§ **Records**:

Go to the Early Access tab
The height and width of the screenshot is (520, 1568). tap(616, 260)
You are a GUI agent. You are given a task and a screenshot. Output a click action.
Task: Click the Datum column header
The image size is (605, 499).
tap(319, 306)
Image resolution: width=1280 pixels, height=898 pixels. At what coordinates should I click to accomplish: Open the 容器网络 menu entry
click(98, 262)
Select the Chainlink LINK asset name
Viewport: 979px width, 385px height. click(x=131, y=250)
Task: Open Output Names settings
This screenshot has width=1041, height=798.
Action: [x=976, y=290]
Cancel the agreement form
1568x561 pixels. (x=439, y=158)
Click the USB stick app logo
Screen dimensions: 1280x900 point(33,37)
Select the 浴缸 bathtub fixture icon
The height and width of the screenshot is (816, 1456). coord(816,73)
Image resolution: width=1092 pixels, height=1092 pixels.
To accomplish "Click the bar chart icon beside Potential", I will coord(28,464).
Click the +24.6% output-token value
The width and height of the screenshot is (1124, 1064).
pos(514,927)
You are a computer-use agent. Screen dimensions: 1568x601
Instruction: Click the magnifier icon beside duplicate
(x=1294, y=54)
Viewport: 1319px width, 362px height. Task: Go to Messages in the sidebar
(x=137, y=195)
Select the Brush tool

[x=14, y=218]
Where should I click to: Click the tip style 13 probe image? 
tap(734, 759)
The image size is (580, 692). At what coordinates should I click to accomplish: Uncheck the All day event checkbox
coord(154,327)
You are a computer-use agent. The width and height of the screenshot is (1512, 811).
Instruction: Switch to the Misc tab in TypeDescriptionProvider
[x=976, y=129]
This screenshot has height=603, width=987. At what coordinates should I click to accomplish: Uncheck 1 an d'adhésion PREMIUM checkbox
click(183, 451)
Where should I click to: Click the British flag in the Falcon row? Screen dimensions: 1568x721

§ **Task objective**: Rewrite the entries from the line containing "Image resolution: width=1280" through the line containing "Viewport: 979px width, 385px", with both end lines included and the requests kept. Add 16 to every number in their answers, the size figures as well as the coordinates.

§ **The answer**:
Image resolution: width=1280 pixels, height=898 pixels. At what coordinates should I click to accomplish: Open the 容器网络 menu entry
click(114, 278)
Select the Chainlink LINK asset name
Viewport: 995px width, 401px height. click(x=147, y=266)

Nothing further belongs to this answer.